They just don't want to be blamed for the cascading failure that took days to resolve.
Other airlines like Delta fly hub and spoke. For example, when I want to fly somewhere on Delta I take a short flight to ATL and then go from there. That flight from my town to ATL happens 5-6x/day. If my town has bad weather, it's mostly only that flight that is impacted.
SW does point to point flows. A SW flight might only leave from my town once/day on its way to the next stop and then another. If we have bad weather, all the stops down the line are impacted.
Planes are also not the only issue. Crews have strict rules about how much downtime they have to have, so any delays can mean crews run out of flight time.
Southwest has a unique scheduling model where most of the flights are on multi-hop trips, as opposed to other airlines where most or at least many flights are to/from a hub.
If you're doing mostly east/west multi-hop trips, it doesn't seem unreasonable for a lot of those to touch Florida. It's a popular destination.
It's not suprising that an airline with unique routing faces unique challenges.
Folks, hub-spoke, multi-hops, Florida hub, whatever - none of it matters when a simple 30 minute flight between Los Angeles and San Jose are being cancelled too[1].
Perhaps this LAX -> SJC flight happens to pass through Florida too? Come on... the crews flying these regional routes are the same crews that do it all day every day. Why are these flights impacted too?
I mean... which specific LAX -> SJC flight did you have in mind?
Flight 3027[1] does LAX -> SJC, but first it does TPA (Tampa) -> STL (St Louis), and STL -> LAX.
There may be some back and forth flights, but if that plane goes back to LAX right away, it's probably flight 2497 [2], which goes to BWI (Baltimore) after LAX.
If that plane can't leave Florida in the morning, there goes your noon flight to SJC, and your early afternoon flight to LAX. Plus, the plane may not have made it to Baltimore and the schedule is messed up the next day too.
You really have no idea how airline scheduling works. A typical trip pairing for a cockpit crew is for 4 or 5 days going all over the country. Start in Atlanta, fly to Miami, back to Atlanta, then to Vegas, sleep there, next morning back to Atlanta, then on to Phoenix, and back to Atlanta again, on to Houston and sleep there. Etc etc for 4 days in a row. So a problem in Miami could easily cause delays and cancellations on a flight that to you looks totally unrelated.

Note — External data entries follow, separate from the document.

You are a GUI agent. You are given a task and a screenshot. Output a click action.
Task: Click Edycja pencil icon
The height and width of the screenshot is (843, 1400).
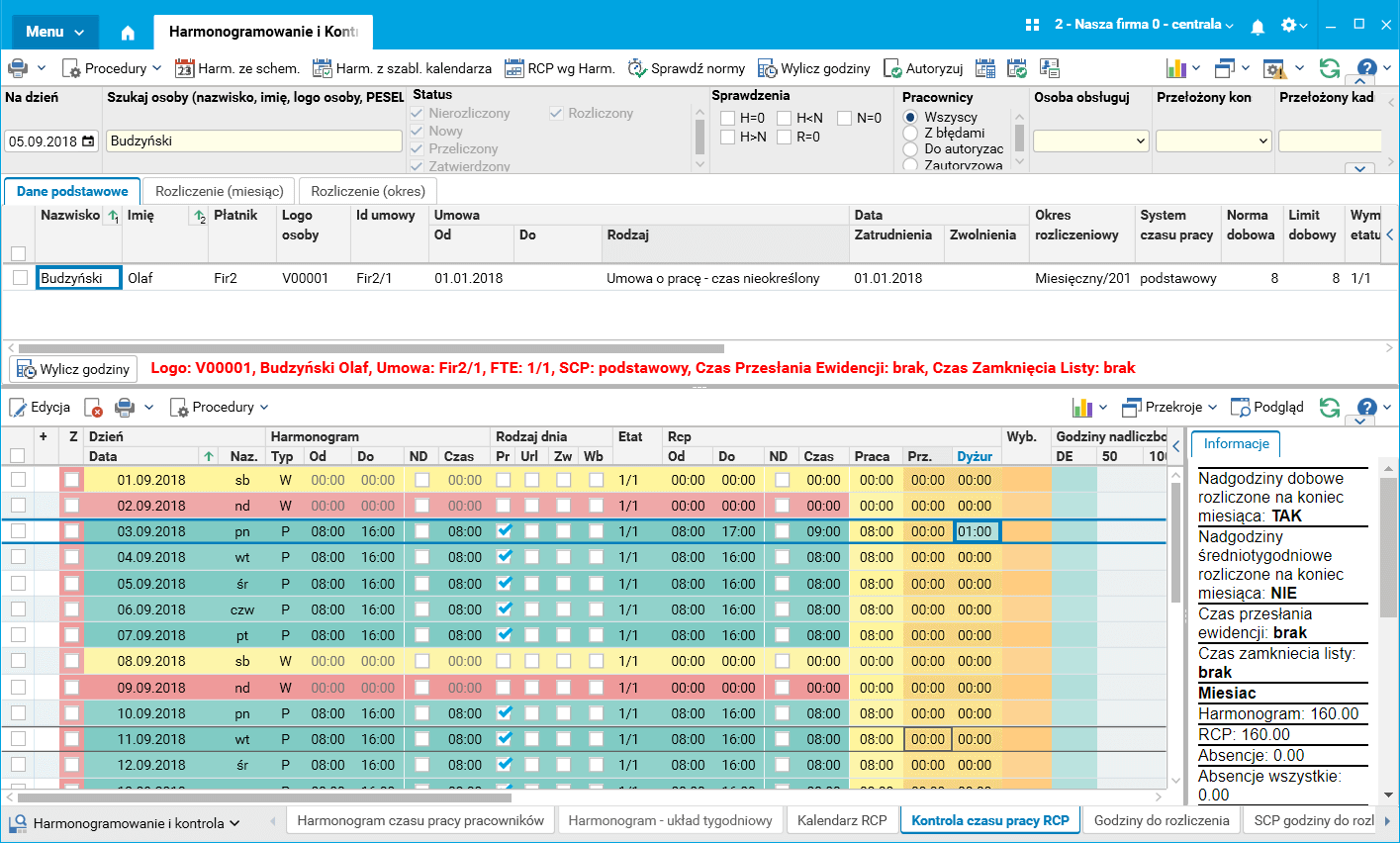point(18,407)
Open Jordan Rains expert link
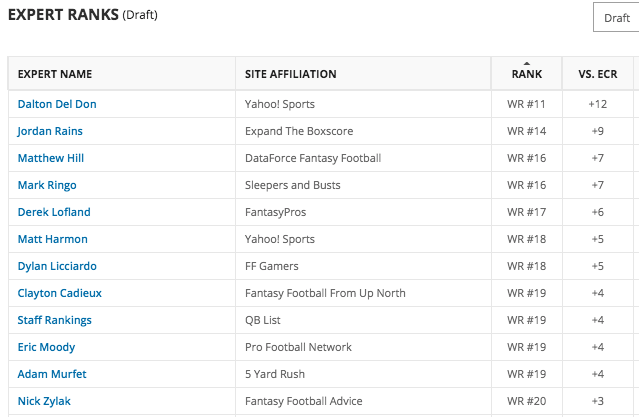The height and width of the screenshot is (417, 639). pyautogui.click(x=50, y=131)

The only reason you have less impact in a traditional hub and spoke system is that there are extra aircraft and reserve crews in the hubs (some are at the airport, some at home at a few hours notice) and every other flight passes through the hub. So if the Atlanta to Miami and back thing goes really wrong, another crew and aircraft will fly the Atlanta to Vegas flight and sometimes the rest of the trip.
Doesn't happen for a simple delay, but if the delay pushes the crew over their duty time limits on the outbound flight for example the return to hub would be cancelled and a reserve crew would pick up the next flights starting from the hub. The timed-out crew would go to be hotel and fly back as a passenger with the next days flight.
> Perhaps this LAX -> SJC flight happens to pass through Florida too?
The route, no. The aircraft, very possibly. An aircraft that flew from MIA to LAX last night might be the one intended to fly the LAX to SJC flight today. The flight crew aren't glued to the plane.
I live in South Florida and the weather has been exceptionally normal the past couple months. This past week, absolutely no medium or heavy storming or winds occurred in South Florida. Also, no other airlines based out of Florida had these issues.
Anecdotal but I've heard from friends about scheduling (and other) issues with SWA. And when I flew SWA two months ago they had to put me in a hotel for a night due to a 6 hour late flight making me miss my connection. So yeah I'm guessing it's really what they say it is.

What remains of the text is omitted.